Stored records
┄┄┄┄┄┄┄┄┄┄┄┄┄┄┄┄┄┄┄┄

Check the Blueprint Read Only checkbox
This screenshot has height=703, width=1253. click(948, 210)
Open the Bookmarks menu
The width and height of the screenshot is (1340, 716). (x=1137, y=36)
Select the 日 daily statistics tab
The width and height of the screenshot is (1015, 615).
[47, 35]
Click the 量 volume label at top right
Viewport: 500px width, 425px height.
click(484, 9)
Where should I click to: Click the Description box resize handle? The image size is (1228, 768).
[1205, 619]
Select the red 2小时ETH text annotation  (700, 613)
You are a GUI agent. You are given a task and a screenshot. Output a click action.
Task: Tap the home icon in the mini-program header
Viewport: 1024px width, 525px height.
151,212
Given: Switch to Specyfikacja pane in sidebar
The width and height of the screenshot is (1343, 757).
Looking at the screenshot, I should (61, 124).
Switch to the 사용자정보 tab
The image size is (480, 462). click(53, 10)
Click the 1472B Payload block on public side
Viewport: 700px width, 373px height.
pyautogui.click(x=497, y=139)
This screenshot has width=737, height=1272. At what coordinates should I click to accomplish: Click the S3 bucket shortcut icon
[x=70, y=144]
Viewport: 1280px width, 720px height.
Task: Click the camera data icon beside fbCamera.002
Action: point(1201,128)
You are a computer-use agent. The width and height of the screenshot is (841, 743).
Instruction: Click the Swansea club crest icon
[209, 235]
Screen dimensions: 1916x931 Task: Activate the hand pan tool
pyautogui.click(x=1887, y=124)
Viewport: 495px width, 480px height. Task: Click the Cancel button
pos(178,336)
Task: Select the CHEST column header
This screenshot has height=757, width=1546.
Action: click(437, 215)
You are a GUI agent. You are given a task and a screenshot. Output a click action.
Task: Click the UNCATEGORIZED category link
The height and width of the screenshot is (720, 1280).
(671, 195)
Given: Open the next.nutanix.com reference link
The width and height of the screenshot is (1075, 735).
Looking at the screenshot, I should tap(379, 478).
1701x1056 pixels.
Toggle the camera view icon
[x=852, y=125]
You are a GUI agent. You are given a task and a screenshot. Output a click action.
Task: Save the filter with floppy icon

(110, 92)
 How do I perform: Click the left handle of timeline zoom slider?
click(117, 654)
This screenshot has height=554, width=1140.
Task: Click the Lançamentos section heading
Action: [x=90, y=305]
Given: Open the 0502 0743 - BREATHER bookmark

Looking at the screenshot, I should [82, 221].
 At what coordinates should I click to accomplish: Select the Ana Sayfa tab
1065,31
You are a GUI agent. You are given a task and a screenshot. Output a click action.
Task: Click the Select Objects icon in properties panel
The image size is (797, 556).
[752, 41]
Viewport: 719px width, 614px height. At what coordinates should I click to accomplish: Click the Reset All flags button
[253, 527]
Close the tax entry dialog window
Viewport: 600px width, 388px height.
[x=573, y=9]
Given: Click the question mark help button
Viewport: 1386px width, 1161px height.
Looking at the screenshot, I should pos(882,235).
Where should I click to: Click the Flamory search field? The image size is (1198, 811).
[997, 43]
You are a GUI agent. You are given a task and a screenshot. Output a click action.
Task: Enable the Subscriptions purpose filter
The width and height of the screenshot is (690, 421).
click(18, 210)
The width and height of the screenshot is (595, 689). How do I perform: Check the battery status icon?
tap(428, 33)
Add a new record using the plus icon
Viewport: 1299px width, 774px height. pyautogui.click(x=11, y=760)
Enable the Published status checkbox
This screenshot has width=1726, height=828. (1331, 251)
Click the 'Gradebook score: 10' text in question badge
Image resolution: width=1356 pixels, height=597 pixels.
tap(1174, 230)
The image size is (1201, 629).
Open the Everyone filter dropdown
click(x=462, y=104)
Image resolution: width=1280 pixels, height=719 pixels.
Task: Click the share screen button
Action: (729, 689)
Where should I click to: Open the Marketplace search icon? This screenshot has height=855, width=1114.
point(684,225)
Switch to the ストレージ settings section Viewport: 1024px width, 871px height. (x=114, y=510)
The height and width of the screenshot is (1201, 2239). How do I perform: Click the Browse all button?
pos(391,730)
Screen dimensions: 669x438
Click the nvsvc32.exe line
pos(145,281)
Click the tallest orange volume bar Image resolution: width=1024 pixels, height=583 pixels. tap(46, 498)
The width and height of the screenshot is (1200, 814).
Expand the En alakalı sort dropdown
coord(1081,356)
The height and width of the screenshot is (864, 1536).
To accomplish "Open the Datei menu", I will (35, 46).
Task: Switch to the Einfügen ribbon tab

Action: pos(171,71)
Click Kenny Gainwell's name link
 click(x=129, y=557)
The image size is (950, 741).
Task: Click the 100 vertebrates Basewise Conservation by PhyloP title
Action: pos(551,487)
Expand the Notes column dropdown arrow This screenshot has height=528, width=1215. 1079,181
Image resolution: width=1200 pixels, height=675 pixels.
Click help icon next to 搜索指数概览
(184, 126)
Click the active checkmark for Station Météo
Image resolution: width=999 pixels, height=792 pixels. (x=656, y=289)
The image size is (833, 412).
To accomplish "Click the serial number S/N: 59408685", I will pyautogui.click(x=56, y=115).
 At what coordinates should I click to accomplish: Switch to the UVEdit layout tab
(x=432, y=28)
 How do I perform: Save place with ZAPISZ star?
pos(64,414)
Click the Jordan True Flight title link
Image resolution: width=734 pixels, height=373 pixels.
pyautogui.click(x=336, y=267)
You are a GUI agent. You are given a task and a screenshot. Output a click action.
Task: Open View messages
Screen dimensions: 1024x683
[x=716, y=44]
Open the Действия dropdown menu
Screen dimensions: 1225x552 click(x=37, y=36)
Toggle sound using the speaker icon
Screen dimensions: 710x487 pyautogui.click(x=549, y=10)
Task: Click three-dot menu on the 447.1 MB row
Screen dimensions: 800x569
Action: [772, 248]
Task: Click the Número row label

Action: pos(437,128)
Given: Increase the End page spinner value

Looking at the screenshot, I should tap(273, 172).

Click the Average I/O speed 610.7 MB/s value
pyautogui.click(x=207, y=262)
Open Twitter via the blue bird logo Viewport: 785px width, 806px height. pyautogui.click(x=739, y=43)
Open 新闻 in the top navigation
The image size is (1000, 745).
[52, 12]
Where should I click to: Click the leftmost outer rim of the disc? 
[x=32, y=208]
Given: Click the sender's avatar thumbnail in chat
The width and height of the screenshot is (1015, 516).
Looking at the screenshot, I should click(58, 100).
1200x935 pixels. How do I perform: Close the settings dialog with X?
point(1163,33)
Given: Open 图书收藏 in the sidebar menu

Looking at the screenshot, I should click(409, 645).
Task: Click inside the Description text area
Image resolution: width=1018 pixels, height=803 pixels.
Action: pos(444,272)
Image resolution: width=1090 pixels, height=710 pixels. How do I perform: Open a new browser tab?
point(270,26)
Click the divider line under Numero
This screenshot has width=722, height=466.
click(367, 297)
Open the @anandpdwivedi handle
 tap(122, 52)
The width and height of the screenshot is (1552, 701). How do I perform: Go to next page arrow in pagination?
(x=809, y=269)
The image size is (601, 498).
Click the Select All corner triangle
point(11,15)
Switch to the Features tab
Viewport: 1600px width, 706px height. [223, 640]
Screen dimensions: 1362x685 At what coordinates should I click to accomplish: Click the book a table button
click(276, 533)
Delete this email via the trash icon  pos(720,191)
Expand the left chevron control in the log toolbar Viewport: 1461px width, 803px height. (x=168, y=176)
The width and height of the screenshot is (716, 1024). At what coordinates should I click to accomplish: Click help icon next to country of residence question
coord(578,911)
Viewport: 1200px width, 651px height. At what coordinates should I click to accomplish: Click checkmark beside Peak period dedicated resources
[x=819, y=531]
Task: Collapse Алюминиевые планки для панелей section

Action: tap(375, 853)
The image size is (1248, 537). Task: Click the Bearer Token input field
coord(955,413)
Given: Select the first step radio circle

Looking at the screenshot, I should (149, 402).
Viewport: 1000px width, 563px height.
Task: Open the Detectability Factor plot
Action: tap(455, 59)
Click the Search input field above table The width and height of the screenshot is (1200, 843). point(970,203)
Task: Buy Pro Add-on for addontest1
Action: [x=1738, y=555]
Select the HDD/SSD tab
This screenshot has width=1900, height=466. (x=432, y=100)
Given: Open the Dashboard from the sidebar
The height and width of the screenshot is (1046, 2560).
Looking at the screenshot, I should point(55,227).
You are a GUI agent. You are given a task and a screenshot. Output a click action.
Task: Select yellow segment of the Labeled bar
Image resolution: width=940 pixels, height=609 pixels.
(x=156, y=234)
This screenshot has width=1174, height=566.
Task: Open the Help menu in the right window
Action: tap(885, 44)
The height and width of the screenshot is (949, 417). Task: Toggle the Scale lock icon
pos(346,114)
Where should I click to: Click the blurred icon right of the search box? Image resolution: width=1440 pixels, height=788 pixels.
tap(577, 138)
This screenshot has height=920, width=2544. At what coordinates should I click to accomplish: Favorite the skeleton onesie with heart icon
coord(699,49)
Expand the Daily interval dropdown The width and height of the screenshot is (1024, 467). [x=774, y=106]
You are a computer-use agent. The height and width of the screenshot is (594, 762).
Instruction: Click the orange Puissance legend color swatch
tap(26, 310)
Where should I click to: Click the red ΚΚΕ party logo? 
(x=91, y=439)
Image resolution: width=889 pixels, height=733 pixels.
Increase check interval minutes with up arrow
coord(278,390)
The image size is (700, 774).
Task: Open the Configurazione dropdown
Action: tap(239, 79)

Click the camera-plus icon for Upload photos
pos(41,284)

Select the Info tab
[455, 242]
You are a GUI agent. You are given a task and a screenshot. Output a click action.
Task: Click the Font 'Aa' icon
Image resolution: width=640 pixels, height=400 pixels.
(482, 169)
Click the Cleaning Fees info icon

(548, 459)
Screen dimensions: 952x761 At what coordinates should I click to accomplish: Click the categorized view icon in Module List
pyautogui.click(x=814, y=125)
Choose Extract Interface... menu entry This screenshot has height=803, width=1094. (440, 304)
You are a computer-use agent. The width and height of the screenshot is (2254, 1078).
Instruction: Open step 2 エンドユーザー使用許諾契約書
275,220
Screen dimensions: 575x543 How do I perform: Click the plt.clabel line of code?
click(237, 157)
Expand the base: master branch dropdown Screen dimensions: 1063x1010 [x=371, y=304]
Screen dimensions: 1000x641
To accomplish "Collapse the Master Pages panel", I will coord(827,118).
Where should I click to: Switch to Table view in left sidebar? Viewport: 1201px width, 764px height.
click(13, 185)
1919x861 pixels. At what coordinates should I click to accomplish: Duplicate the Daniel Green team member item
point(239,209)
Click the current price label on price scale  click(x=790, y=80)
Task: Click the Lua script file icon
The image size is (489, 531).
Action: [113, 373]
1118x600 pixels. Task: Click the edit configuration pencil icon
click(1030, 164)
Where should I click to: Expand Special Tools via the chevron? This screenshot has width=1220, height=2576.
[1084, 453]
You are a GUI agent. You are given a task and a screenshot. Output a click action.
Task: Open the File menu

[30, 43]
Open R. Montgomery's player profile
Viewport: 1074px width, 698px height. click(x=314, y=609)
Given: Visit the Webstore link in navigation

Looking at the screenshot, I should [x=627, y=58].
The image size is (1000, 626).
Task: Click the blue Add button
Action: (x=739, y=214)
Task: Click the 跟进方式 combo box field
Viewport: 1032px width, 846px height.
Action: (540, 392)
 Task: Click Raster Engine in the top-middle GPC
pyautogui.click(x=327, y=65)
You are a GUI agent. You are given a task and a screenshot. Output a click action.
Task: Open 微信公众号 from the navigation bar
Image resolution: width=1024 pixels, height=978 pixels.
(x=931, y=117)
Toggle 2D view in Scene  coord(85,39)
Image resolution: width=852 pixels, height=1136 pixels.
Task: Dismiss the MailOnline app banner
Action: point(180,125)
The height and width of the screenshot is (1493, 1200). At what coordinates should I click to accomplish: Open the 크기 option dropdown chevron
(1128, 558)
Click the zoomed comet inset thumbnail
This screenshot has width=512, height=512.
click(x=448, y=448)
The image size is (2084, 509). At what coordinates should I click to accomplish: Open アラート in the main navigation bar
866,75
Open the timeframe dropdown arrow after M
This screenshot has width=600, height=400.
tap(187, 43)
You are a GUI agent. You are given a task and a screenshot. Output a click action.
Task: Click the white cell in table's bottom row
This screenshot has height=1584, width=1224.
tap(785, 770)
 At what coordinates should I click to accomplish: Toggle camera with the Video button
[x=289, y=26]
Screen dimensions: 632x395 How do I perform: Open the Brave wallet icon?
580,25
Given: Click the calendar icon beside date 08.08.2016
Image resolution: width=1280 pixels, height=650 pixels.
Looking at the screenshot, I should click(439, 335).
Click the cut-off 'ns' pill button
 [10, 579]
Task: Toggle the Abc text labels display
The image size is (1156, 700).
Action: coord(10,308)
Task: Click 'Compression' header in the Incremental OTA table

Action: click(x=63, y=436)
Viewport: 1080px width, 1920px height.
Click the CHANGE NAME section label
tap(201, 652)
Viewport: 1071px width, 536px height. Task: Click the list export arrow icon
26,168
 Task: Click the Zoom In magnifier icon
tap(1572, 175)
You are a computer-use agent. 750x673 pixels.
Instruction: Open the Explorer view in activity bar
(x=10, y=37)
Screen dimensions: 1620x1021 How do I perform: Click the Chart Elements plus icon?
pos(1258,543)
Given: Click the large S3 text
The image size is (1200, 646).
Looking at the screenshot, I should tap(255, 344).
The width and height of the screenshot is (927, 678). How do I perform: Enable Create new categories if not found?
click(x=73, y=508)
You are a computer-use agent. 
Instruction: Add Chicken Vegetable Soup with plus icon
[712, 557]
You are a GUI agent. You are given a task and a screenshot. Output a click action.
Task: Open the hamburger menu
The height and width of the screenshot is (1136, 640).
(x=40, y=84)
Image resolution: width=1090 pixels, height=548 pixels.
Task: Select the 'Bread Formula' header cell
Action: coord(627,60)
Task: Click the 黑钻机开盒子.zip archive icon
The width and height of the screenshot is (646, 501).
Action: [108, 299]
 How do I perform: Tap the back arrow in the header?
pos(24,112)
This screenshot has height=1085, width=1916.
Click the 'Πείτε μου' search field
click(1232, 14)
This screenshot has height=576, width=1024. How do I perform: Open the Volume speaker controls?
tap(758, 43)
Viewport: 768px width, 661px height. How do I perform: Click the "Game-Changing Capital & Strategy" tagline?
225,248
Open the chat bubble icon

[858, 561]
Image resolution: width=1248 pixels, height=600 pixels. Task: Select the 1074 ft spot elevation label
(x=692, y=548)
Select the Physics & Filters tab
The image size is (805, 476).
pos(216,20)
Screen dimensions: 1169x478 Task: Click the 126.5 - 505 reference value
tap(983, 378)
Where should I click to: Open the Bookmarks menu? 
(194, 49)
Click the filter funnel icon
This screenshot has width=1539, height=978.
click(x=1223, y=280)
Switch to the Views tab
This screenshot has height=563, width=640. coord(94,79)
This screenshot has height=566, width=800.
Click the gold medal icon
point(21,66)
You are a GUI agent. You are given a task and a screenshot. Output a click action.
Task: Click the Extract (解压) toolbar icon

┄┄┄┄┄┄┄┄┄┄┄┄┄┄┄┄┄┄┄┄

WHAT THIS TASK INVOLVES -
What is the number of lines in the entries above that hold the string "panel"? Please state that number alone.

ANSWER AREA -
2